Tears into the Film Fraternity


Cast, in different episodes: Emraan Hashmi, Naseeruddin Shah, Shriya Saran, Vijay Raaz, Mouni Roy, Mahima Makwana, Rajeev Khandelwal, Benedict Garrett, Jitendra Kumar, Sarveshwar Mahajan, Vishal Vashishtha

Direction: Mihir Desai, Archit Kumar

OTT: Disney-Hotstar

This Mihir Desai-Archit Kumar presentation from one of the multiple Dharma verticals is obviously a step in favour of the new commercial vertical to which there is also a tangential reference in the four-episode Part I of the series.

The production deals with familiar territory: Showbiz. It juxtapositions the passion of the past with the pursuit of the contemporary. There is a suggestive conflict therein. Suggestive at best. It largely deals with the ego of an inheritor who neither knows to respect the art nor the structure of the business. The conflict is therefore between a boorish upstart and a passionate erring film-maker. The series largely takes a very unfriendly look at the film fraternity. It is more a dog-swallow-dog world than a factory of creators’ juices.

Victor Khanna (Naseeruddin Shah) is the ageing monarch of Viktor Studios, at war with his son who could be searching for a good bone in his system. His son Rahul Khanna (Emraan Hashmi) is running the studio. While the former believes in religion, the latter sees the studio as a cash cow. His behaviour with the senior film-maker is a textbook case for invoking provisions of the Maintenance and Welfare of Parents and Senior Citizens Act. Dad has the last laugh when he disinherits Rahul Khanna from the legacy.
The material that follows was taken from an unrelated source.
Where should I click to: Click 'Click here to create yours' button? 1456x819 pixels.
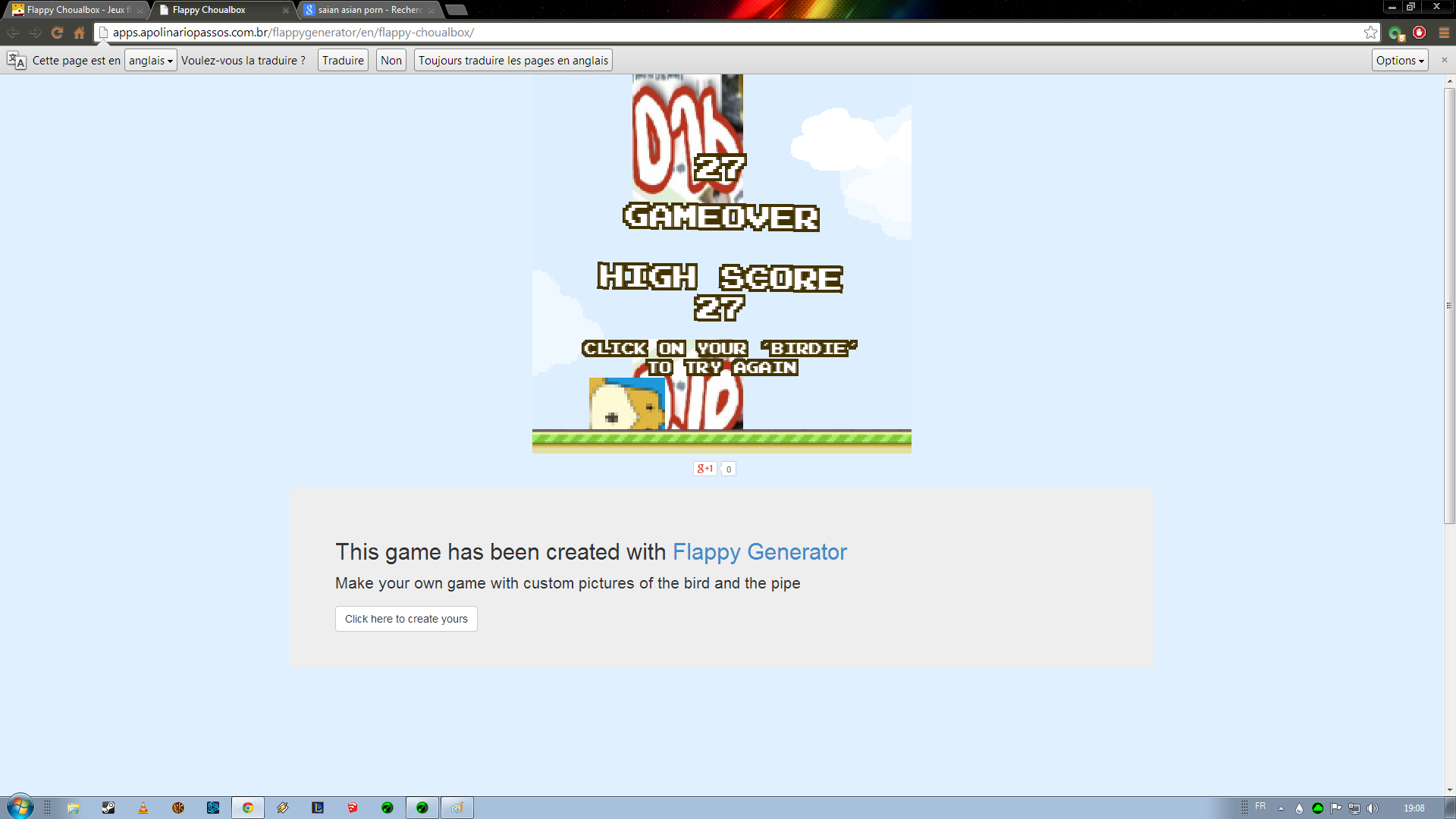406,619
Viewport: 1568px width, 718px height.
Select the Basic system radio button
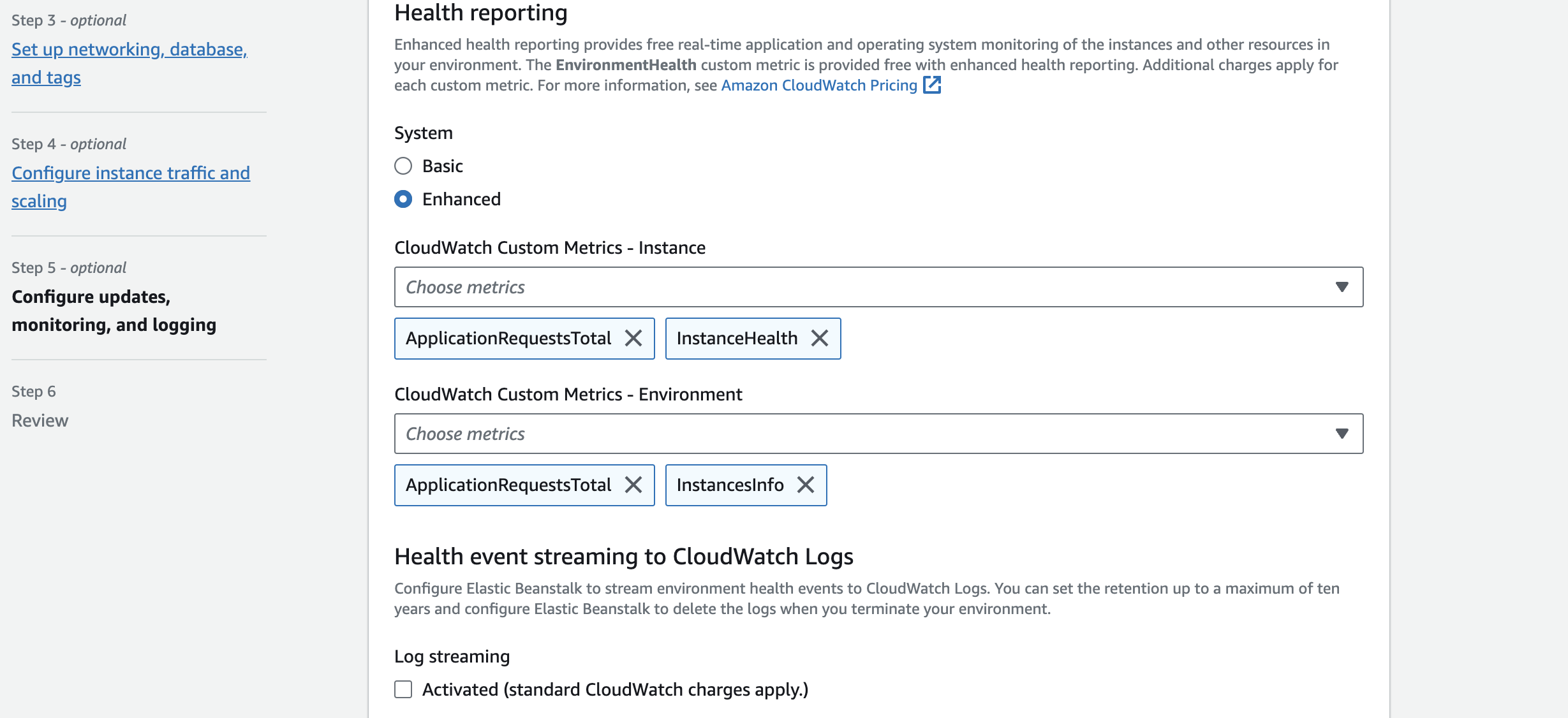403,166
VK bequeaths his famous studio to the granddaughter Mahika Nandy (Mahima Makwana), a journalist who now inherits the legacy, the repute and with it responsibility.

Raghu and Mahika peruse the commercial star Armaan (Rajeev Khandelwal) who stars in their forthcoming film ‘1857’ who succeeds what price and the like goes in the making of this Dharmatic dramatic look at Bollywood.
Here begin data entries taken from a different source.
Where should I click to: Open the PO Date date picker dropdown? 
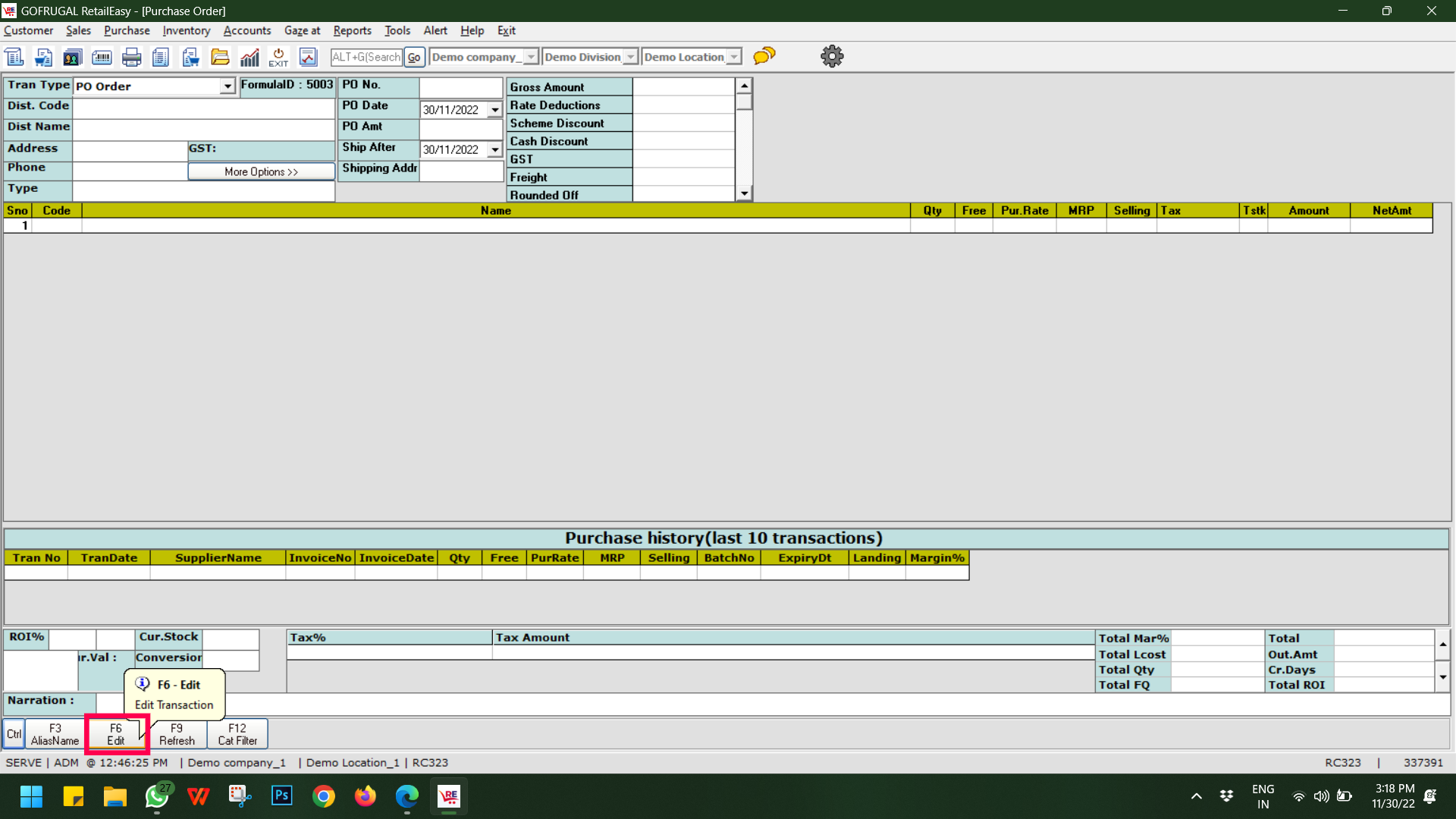coord(495,110)
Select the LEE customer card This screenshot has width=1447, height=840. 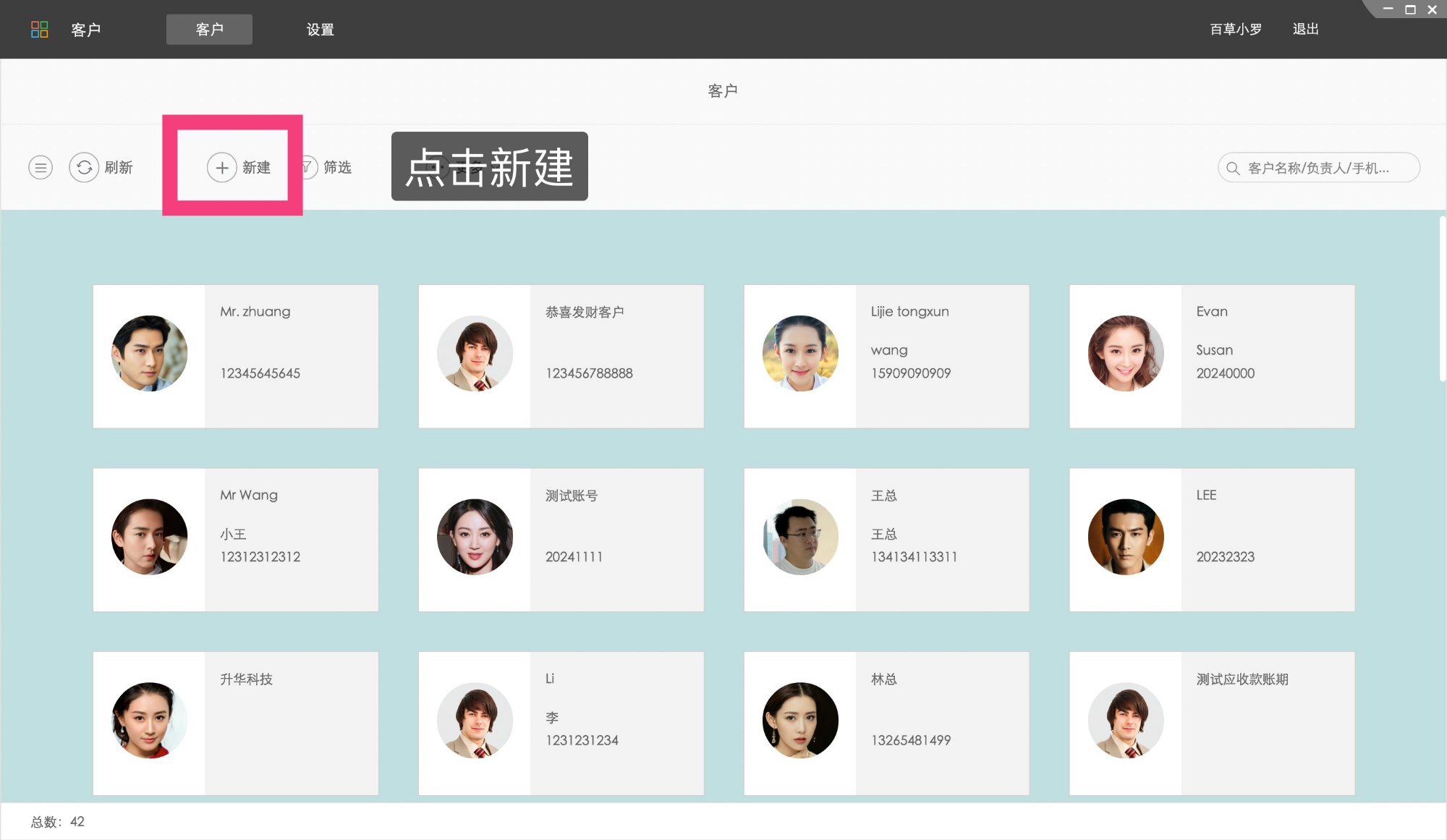[1212, 539]
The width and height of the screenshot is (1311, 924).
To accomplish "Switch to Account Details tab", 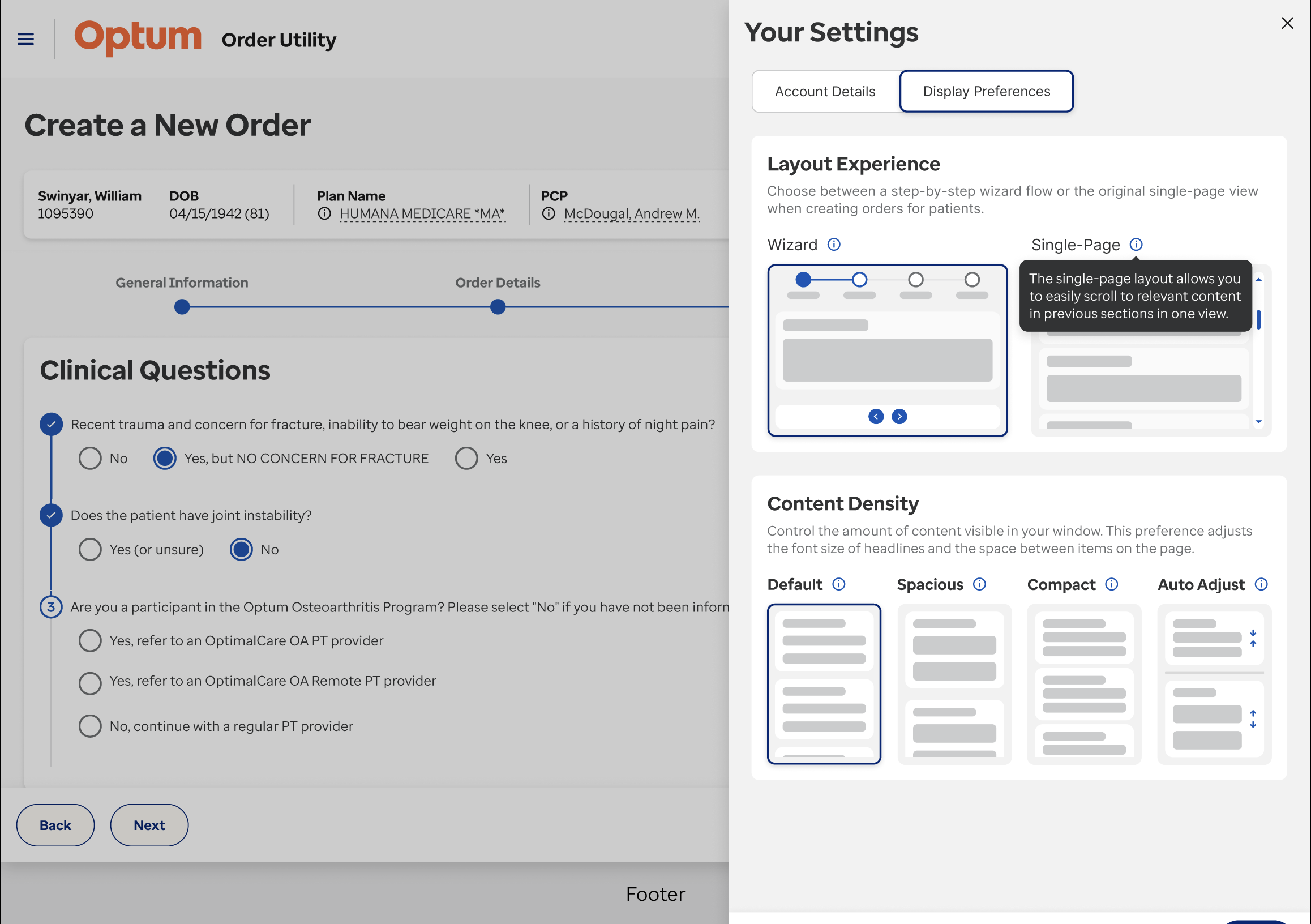I will [825, 91].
You cannot miss the shades of the RK granddaughter but that family was too united to suggest that they could have been the inspiration. The inspiration ends in showing an ageing film-maker who momentarily fails to read the pulse of his viewer and makes his magnum opus only to be summarily rejected at the box office. He lives to tell his story and make amends with a flourishing but not victorious Khanna.
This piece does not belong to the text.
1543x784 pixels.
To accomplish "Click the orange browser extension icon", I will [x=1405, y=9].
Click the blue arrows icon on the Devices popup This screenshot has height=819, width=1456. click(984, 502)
Like most contemporary films. the film-maker(s) believe that you cannot project an arrived person without him mouthing the ‘F’ word regularly. Also, throwing in the physicality of sex is contrived, illogical and poorly crafted. Unapologetic. The series is essentially loud, seemingly permissive, obstructively ambitious and predictably cliched.

Naseer leaves early. Even in the minor role he is more influenced than influencing. Good actors like Lillete Dubey are warted. So is it with Shriya Sharan and Vijay Raaz, Mahima Makwana in the title role looks like she has literally inherited the opportunity by chance and is trying hard to make best use of the opportunity. Steady and sincere performances come from Vishal Vashisth and Denzil Smith. Rajeev Khandelwal as the matinee idol is over the top but obviously made to order.

Emraan Hashmi stands out with the sanest performance, adding as much credibility as one can to a character doomed at the conception stage.

Showtime is a worrisome signal of things to come. Be prepared to head soon to the OTT platforms where the money bags are rushing in to make an early buck.